Cassandra - A Decentralized Structured Storage System
http://www.cs.cornell.edu/projects/ladis2009/papers/lakshman-ladis2009.pdf, 英文
http://www.dbthink.com/?p=372, 中文
对Cassandra并没有深入研究, 在data server上copy了bigtable, 而在分布式nodes管理上copy了Dynamo的去中心化的架构, 可以认为是去中心化设计的Bigtable.
当然他在copy bigtable的数据模型和SSTable机制的同时, 也做了些改变以适应他mail search的场景, 没有table的概念只有一个key空间, 支持列排序, 支持超列, 具体可参考Cassandra Vs HBase.
个人认为除非特别的原因, 比如相同的场景, 否则没有太多的理由选择Cassandra, HBase更通用, 更成熟.
1. 导论
Facebook维护着世界上最大的社交网络平台,利用分布在世界各地的大量数据中心的成千上万台服务器,为上亿的用户提供服务.
Facebook 平台有严格的业务要求,包含性能、可靠性、效率以及高度的可伸缩性以支持平台的持续增长.在一个包含成千上万的组件的基础设施上处理故障是我们的标准运作模式;在任何时候,随时都可能出现相当数量的服务器或网络组件故障.这样,软件系统在构建时就需要将故障当作一种常态而不是异常来处理.为了满足上面描述的这些可靠性与可伸缩性,Facebook开发了Cassandra系统.
为了实现可伸缩性与可靠性,Cassandra组合了多项众所周知的技术.
我们设计Cassandra的最初目的是解决收件箱搜索的存储需要(storage needs of the Inbox Search problem).
在Facebook,这意味着这个系统需要能够处理非常大的写吞吐量,每天几十亿的写请求,随着用户数的规模而增长.由于我们是通过在地理上分布的数据中心对用户进行服务的,因此支持跨越多个数据中心的数据复制对于降低搜索延时就非常关键了.当我们在2008年6月发布收件箱搜索项目时,我们有1亿的用户, 现在我们差不多有2.5亿的用户,Cassandra一直保持了其对业务的承诺.目前,Facebook内部已经有多个服务部署了Cassandra作为其后端存储系统.
2. 相关研究
Google文件系统(GFS)[9]是另一个分布式文件系统,用来存储Google内部应用的各种状态数据.GFS设计比较简单,用一台主服务器存储所有的元数据(metadata),数据拆分成块(chunk)存储在多个块服务器(chunk server)上.不过,目前Google已经使用Chubby[3]抽象层为GFS的主服务器做了容错处理(fault tolerant).
Dynamo[6]是一个Amazon开发的存储系统,Amazon用它来存储检索用户的购物车(user shopping carts).Dynamo利用基于Gossip的会员算法来维护每个节点上所有其他节点的信息.可以认为Dynamo是一个只支持一跳路由请求(one-hop request routing)的结构化覆盖层(structured overlay).Dynamo使用一个向量时钟(vector lock)概要来发现更新冲突,但偏爱客户端的冲突解决机制.为了管理向量时间戳(vector timestamp),Dynamo中的写操作同时也需要执行一次读操作.在一个需要处理非常大的写吞吐量的系统中,这可能会成为瓶颈.
Bigtable[4]既提供了结构化也支持数据的分布式,不过它依赖于一个分布式的文件系统来保证数据的持久化.
3. 数据模型
Cassandra中的表是一个按照主键索引的分布式多维映射(Distributed multi-dimensional map indexed by a key)
The row key in a table is a string with no size restrictions, although typically 16 to 36 bytes long.

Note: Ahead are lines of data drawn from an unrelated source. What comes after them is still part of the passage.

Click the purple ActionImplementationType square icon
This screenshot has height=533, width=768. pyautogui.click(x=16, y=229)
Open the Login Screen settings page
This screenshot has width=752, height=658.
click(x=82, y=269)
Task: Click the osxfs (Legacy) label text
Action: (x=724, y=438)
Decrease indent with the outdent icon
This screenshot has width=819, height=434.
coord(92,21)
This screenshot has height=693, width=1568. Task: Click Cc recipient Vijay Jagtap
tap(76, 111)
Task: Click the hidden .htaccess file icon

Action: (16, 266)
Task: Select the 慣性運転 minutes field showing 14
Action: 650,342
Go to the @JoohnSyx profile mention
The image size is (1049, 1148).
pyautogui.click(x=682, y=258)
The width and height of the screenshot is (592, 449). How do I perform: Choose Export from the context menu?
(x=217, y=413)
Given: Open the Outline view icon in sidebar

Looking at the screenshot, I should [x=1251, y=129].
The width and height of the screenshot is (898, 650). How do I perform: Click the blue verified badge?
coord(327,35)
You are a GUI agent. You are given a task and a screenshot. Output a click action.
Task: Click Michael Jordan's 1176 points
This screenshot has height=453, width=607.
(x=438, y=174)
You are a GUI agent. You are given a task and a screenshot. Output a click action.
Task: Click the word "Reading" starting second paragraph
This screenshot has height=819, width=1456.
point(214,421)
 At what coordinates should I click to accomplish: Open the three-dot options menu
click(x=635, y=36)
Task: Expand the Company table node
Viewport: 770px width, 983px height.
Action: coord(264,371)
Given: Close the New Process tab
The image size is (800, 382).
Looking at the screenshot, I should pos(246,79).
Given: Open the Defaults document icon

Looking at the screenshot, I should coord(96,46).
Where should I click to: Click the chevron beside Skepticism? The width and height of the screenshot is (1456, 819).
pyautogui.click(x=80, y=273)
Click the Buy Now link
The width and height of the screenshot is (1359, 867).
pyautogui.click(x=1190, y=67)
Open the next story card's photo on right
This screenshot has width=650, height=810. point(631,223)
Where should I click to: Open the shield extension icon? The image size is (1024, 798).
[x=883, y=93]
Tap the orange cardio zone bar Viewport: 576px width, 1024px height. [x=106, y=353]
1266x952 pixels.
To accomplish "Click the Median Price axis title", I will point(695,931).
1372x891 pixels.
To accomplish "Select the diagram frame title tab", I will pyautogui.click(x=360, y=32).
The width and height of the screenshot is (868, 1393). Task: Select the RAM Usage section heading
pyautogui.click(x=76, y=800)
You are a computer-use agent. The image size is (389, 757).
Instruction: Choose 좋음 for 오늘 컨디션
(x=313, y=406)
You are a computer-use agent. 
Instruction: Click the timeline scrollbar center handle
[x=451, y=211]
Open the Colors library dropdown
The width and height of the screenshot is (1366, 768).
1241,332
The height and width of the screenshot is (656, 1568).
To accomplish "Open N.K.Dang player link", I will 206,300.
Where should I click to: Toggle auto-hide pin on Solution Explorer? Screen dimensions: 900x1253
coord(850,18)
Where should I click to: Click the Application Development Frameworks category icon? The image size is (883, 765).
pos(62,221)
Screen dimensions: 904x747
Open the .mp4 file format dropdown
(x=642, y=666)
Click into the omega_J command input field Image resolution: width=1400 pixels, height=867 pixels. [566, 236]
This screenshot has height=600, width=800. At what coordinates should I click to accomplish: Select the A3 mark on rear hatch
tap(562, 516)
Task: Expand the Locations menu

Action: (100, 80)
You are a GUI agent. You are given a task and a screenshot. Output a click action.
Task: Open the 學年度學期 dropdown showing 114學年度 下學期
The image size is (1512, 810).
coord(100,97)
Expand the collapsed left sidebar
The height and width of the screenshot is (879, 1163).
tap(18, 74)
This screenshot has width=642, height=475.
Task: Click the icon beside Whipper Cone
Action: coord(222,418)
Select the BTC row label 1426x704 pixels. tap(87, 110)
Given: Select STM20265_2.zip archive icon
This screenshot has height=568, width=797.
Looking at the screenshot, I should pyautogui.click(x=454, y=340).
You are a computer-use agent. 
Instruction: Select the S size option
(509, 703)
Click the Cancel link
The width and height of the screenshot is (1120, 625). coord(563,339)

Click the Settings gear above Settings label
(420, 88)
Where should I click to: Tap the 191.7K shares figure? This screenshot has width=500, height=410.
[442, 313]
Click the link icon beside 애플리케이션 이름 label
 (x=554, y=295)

Every operation under a single row key is atomic per replica no matter how many columns are being read or written into.
Columns are grouped together into sets called column families very much similar to what happens in the Bigtable[4] system. Cassandra exposes two kinds of columns families, Simple and Super column families. Super column families can be visualized as a column family within a column family.
Furthermore, applications can specify the sort order of columns within a Super Column or Simple Column family.
The system allows columns to be sorted either by time or by name. Time sorting of columns is exploited by application like Inbox Search where the results are always displayed in time sorted order.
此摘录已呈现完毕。